FIGURE 2.

Fully reduced Pdi1p contributes to the reduction of all regulatory disulfides in Ero1p. A, the redox states of Pdi1p oxidized by 10 mm GSSG (oxidized), reduced by 7 mm GSH and 0.2 mm GSSG (GSH-reduced), or reduced by 20 mm DTT (DTT-reduced) were monitored by mPEG-5k modification and Coomassie staining. B, oxidized Ero1p C100A/C105A-FLAG at 0.5 μm was incubated with 10 μm reduced Pdi1p or Trx1 as indicated.
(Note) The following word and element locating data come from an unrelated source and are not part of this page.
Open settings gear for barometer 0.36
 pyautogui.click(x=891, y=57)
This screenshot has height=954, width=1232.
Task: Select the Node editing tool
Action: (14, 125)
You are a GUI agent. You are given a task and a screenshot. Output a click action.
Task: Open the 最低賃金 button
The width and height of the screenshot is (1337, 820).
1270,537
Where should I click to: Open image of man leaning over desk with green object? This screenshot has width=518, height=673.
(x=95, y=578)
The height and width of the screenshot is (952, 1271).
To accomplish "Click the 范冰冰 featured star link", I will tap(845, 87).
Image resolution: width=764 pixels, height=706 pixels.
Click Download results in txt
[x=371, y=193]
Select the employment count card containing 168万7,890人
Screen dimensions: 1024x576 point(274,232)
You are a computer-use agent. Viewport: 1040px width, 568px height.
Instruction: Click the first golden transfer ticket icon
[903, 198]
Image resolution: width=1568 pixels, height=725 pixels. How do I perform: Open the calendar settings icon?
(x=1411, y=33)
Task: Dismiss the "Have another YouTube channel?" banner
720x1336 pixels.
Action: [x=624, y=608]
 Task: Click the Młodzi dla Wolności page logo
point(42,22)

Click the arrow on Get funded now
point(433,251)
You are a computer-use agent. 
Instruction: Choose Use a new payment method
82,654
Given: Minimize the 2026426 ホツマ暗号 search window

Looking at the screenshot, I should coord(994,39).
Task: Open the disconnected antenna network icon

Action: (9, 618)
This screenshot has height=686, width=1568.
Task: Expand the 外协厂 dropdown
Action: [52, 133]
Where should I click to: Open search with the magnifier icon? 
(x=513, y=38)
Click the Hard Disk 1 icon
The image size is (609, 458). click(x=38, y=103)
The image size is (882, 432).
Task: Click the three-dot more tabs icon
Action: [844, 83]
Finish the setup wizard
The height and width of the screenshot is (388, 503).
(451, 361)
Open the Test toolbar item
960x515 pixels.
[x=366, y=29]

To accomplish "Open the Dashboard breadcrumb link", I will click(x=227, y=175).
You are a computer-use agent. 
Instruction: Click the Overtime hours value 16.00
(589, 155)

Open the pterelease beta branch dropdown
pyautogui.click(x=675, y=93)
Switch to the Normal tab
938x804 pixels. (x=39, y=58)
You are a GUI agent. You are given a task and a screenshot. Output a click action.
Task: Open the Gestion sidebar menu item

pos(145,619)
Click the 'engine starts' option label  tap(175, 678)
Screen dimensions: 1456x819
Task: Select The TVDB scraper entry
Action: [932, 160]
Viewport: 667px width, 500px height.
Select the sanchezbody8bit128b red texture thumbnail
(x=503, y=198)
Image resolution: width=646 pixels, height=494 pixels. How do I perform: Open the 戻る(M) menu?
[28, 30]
Aliquots were taken at the indicated times, and the redox states of NEM-blocked Ero1p were analyzed under non-reducing conditions by Western blotting using αFLAG. C, the fraction of reduced Ero1p doublet in each lane in B was quantified by densitometry and plotted against time (mean ± S.D., n = 3 independent experiments). D, experiments were carried out as in B except that AMS was used for the alkylation of Ero1p. Ero1p C100A/C105A-FLAG, reduced by excess DTT, precipitated by TCA and blocked with AMS, was loaded as a marker for fully reduced Ero1p. The asterisk (*) indicated Ero1p C100A/C105A with only the Cys¹⁴³-Cys¹⁶⁶ regulatory disulfide reduced (34).